In the midst of the Israelites’ slavery in Egypt, God assured Moses in Exodus 3 that He heard the cries of His people, that He had been watching them closely, and that He will rescue them from the oppression they experienced in the hands of Pharaoh. And indeed, with miracle after miracle, He staged one of the greatest rescues of an entire nation in the history of the world.
What great comfort for those who are struggling in an oppressive environment or for those experiencing injustice! God is with you. He has heard your cry and is watching over you closely. He is assuring you that injustice and oppression will not have victory in your life.
It wasn’t a bed of roses for the Israelites after God rescued them from Egypt. For forty years, they went through a season of waiting in the wilderness—waiting for God to lead them into the Promised Land. Yet, despite the challenges and difficulties of the wilderness and despite the agony of waiting, God was their pillar of cloud by day and their pillar of fire by night. Never did He abandon them even in their most rebellious moments.
In the same way, God sees our struggles in the waiting and in the wilderness. But He is committed to be with us and to go ahead of us in this journey of life, whether in the wilderness or in the promised land.
In the reign of King Solomon, the nation of Israel finally built a temple for God—a sure sign of success and prosperity for God’s people. And God honored their sacrifice in building the temple by gracing it with His Presence. Yet, the irony is that this was the very time when the people of God deliberately rebelled and turned away from His presence, obsessed with trappings of worldly pleasures.
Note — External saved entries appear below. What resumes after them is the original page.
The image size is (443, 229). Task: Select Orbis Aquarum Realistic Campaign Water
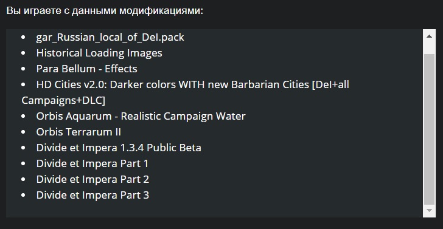pos(141,116)
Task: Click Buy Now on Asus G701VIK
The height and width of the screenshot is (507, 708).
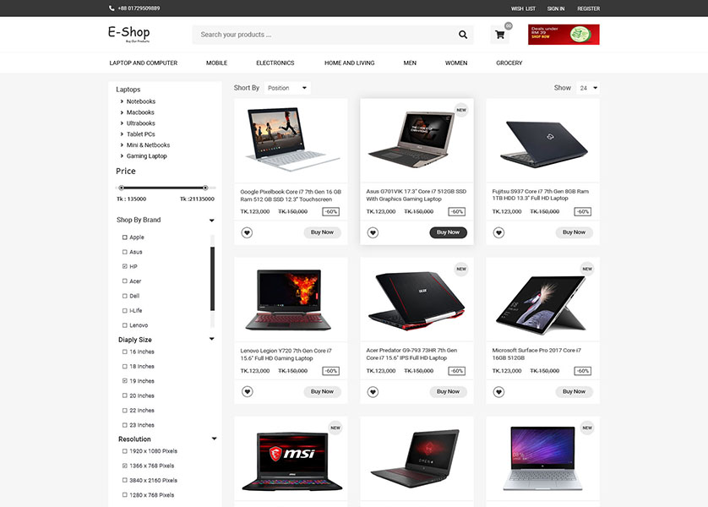Action: (x=448, y=232)
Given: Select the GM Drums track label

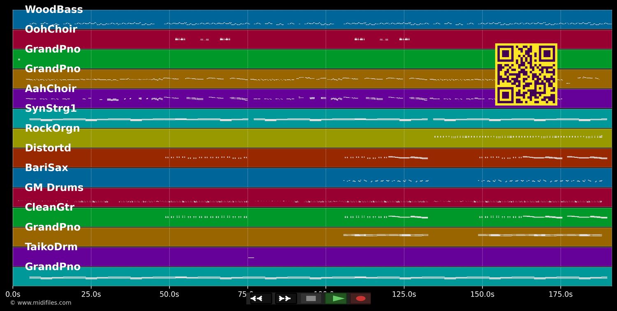Looking at the screenshot, I should 54,187.
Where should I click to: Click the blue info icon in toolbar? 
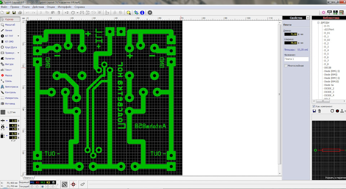click(142, 13)
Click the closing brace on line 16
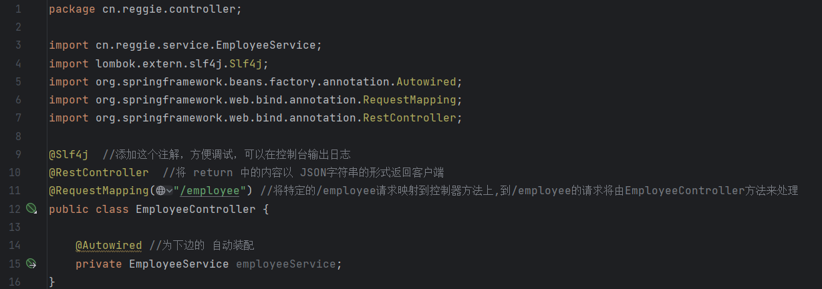Screen dimensions: 822x289 (x=52, y=282)

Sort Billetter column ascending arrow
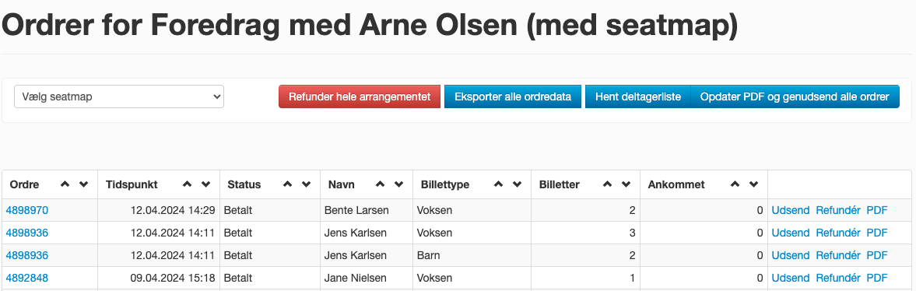pyautogui.click(x=608, y=184)
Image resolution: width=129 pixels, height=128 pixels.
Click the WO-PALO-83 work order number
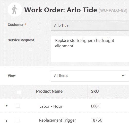113,11
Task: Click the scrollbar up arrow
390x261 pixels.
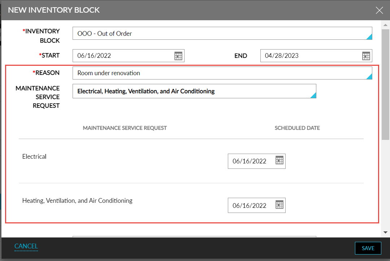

In the same way, God is with us and desires for us to fellowship with Him in the midst of our highest moments. Yet it can be so easy to be captivated by good things. They can be a snare to us if we’re not careful to intentionally walk with God and keep a humble and contrite heart before Him.
5. IN REDEMPTION AND SALVATION
“Look! The virgin will conceive a child!
She will give birth to a son,
and they will call him Immanuel
which means ‘God is with us.’” (Matthew 1:23, NLT)
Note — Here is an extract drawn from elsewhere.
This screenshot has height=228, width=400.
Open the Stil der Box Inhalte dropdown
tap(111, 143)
The birth of Jesus Christ is the highlight of the narrative that God has been with us from the beginning of time to eternity. His birth was the fulfillment of God’s promise that He heard His people’s cries, that He has been watching closely even as He kept silent, and that He has a plan for the redemption and salvation of mankind.
We have tangible hope in Him, not just because He showed power through His miracles, but because He demonstrated that God wants to be known.
Christ’s calling for us as His church is not simply for us to enjoy His presence together. Yes, He is with us as we take time to fellowship with Him, in prayer, in worship, and in meditating on His word. Yes, He is with us as we break bread with each other and study the word together. But more than that, the Church is called to send out the message to every tribe and every nation that God is with us in Jesus Christ!
May we not miss out on the joy it brings to be His hands and feet to those who feel alone, forgotten, and rejected.
Because of the resurrection of Jesus Christ, we know that we will be likewise raised from physical death to be with God for eternity. That is why death is not the end for us. It is merely the beginning of fully knowing God without the barriers of our sinful nature.
We have something to look forward to in the afterlife! It is only for the followers of Jesus Christ that death is not something to be terrified about but to look forward to for God’s promise of wholeness and fullness of His presence.
No longer will there be a curse upon anything. For the throne of God and of the Lamb will be there, and his servants will worship him. And they will see his face, and his name will be written on their foreheads. (Revelation 22:3–4, NLT)
From the beginning of time, God’s presence permeates and prevails.
It is our reminder and our hope that life in the present is not all there is. We have more than enough reason to celebrate Immanuel, God with us, whatever circumstance we may face today.